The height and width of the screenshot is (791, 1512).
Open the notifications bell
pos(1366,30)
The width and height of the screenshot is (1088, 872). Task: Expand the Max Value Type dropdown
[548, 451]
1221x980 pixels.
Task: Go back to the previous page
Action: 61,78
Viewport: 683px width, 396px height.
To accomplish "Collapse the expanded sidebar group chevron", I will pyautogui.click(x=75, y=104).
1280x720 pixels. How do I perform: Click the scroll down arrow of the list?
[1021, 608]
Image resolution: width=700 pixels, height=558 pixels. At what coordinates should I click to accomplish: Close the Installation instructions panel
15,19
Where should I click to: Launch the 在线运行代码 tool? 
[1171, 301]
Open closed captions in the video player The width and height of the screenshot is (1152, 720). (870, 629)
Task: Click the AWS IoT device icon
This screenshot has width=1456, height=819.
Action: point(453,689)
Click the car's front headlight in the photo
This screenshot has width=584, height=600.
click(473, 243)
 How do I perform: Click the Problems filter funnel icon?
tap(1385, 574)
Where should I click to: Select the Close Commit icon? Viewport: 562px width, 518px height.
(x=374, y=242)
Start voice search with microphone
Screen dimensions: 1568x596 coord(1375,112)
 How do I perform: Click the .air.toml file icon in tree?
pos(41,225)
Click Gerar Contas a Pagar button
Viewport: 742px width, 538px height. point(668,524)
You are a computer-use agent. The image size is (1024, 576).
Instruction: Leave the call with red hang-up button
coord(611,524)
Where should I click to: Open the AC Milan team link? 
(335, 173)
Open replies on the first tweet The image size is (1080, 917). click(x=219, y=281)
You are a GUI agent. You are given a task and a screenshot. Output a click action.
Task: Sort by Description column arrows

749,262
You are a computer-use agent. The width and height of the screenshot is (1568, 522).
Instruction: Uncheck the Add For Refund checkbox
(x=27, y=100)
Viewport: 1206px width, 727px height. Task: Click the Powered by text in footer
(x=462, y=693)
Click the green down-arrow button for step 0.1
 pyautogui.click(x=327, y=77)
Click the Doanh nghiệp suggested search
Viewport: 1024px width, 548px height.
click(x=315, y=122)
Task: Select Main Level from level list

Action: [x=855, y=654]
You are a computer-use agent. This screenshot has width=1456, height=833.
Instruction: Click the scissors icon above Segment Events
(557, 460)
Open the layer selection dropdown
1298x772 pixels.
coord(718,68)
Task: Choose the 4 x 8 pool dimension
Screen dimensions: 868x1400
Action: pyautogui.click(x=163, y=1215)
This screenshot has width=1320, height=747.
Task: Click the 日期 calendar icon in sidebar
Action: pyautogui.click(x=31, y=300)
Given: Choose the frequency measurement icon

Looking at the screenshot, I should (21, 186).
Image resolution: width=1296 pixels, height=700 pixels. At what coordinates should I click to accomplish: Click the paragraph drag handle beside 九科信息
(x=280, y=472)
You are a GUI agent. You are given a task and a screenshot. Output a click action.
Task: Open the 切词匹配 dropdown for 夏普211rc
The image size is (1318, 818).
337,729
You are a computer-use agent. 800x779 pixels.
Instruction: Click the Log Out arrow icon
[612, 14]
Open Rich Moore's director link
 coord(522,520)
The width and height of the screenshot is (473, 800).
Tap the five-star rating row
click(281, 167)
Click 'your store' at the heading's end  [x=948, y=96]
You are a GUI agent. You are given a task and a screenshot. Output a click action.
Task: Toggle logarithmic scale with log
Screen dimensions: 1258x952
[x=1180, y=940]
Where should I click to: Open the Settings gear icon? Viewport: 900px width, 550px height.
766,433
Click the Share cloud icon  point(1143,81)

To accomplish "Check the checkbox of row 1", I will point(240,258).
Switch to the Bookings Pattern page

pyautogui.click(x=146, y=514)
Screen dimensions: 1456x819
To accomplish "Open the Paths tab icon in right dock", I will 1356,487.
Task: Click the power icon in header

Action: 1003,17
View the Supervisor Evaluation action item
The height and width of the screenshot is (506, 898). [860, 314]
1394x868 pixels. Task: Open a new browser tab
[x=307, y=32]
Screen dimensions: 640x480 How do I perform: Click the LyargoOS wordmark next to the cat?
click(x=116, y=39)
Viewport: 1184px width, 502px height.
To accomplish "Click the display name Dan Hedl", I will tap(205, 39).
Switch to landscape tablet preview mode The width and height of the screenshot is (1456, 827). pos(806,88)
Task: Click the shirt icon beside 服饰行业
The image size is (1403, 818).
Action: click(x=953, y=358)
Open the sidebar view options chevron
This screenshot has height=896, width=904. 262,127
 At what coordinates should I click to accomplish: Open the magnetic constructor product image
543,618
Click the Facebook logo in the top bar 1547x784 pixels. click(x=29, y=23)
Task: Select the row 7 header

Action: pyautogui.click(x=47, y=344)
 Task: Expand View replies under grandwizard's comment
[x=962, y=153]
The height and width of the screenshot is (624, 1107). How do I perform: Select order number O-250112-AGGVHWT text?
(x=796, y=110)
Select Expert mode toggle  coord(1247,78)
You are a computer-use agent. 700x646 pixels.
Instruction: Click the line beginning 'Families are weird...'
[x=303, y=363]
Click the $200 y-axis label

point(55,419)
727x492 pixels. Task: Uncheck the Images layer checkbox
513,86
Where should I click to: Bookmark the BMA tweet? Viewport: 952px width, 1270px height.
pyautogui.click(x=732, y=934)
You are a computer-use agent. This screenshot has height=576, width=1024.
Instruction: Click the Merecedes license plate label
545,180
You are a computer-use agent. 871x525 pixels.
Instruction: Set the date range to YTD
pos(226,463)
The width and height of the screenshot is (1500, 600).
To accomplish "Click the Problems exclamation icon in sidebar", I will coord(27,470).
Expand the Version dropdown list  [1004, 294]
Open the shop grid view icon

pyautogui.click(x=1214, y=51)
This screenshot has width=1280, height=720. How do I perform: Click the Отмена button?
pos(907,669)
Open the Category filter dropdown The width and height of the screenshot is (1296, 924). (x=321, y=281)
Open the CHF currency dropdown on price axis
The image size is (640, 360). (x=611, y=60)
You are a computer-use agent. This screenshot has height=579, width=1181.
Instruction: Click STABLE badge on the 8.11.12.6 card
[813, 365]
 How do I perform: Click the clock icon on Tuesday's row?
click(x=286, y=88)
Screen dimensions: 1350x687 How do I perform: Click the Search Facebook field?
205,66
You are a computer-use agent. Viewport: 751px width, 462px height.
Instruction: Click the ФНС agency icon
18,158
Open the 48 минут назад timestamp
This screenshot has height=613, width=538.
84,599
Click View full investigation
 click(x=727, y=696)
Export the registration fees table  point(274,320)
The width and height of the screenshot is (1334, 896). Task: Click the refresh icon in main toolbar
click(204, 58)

**GIVEN EXERCISE**
Reproduce the records verbatim, starting at the line that contains "You are a computer-use agent. 871x525 pixels." and continuing through the last line of the records.

**THE COMPLETED TASK**
You are a computer-use agent. 871x525 pixels.
Instruction: Set the date range to YTD
pos(226,463)
The width and height of the screenshot is (1500, 600).
To accomplish "Click the Problems exclamation icon in sidebar", I will coord(27,470).
Expand the Version dropdown list  [1004, 294]
Open the shop grid view icon

pyautogui.click(x=1214, y=51)
This screenshot has width=1280, height=720. How do I perform: Click the Отмена button?
pos(907,669)
Open the Category filter dropdown The width and height of the screenshot is (1296, 924). (x=321, y=281)
Open the CHF currency dropdown on price axis
The image size is (640, 360). (x=611, y=60)
You are a computer-use agent. This screenshot has height=579, width=1181.
Instruction: Click STABLE badge on the 8.11.12.6 card
[813, 365]
 How do I perform: Click the clock icon on Tuesday's row?
click(x=286, y=88)
Screen dimensions: 1350x687 How do I perform: Click the Search Facebook field?
205,66
You are a computer-use agent. Viewport: 751px width, 462px height.
Instruction: Click the ФНС agency icon
18,158
Open the 48 минут назад timestamp
This screenshot has height=613, width=538.
84,599
Click View full investigation
 click(x=727, y=696)
Export the registration fees table  point(274,320)
The width and height of the screenshot is (1334, 896). Task: Click the refresh icon in main toolbar
click(204, 58)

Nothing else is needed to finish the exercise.